Bird Walk - Saturday, 18th March at Shanzu
This month’s bird walk is at Shanzu.
The meeting point is at the turn off to Serena Hotel, along the Msa – Malindi
Road at 3.00pm sharp.
For further details ring Doris (0722
277752) or check out our Facebook page.
Heritage Visit for schools - Old Town and Fort Jesus - Saturday, 25th
March from 9.00 am at the Fort
It is a year since our last heritage
visit. Unfortunately for the students, we could not arrange a scheduled visit in
October 2016 due to changes in the school timetable and clash with examinations.
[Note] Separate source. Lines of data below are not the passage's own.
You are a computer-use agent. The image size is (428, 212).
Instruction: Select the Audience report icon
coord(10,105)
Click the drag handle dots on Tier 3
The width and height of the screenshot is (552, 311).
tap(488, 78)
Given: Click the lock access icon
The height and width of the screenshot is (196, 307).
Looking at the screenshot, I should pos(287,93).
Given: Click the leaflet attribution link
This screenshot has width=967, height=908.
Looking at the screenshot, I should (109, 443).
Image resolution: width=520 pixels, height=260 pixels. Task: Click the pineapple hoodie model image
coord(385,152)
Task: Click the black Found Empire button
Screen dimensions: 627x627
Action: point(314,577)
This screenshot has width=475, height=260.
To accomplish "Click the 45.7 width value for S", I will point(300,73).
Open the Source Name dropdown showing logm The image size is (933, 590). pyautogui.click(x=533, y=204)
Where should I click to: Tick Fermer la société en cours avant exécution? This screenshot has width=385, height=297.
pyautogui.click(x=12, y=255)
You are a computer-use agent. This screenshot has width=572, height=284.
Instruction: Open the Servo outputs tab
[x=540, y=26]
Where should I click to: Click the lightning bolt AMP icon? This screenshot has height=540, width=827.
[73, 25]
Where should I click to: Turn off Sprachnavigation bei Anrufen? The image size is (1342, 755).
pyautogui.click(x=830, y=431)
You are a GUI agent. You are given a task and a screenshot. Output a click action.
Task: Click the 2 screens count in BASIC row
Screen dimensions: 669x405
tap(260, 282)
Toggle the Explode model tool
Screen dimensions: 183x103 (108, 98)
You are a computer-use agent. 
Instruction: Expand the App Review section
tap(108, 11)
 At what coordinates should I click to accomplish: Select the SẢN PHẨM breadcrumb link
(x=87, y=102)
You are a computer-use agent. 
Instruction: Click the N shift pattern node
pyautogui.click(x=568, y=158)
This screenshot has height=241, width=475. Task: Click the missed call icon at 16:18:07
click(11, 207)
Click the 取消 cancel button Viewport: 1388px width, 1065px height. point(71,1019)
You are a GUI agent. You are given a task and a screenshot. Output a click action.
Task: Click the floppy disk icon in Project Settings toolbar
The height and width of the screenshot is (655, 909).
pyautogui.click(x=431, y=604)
This time the students are from
Primary schools from South Coast, namely Tiwi, Waa, Denyenye and Mkumbi.
The programme starts from around 9 am
when the students arrive with an Issa special breakfast followed by a
comprehensive guided tour of the Old Town, Old Port (access permitting) and the
After lunch Hassan will conduct a tour
of the Fort and the programme will end at about 3.30pm.
If any member would like to join us
please feel welcome to do so.
Breakfast and lunch will be provided
for Ksh 250 and 400 respectively.
If you wish to attend please book with
our secretary Madhvi at
firstname.lastname@example.org before 23rd March.
The heritage visits are fully paid for
by FFJ and any contributions from members in cash or kind (exercise books, pens,
drinking water) will be appreciated.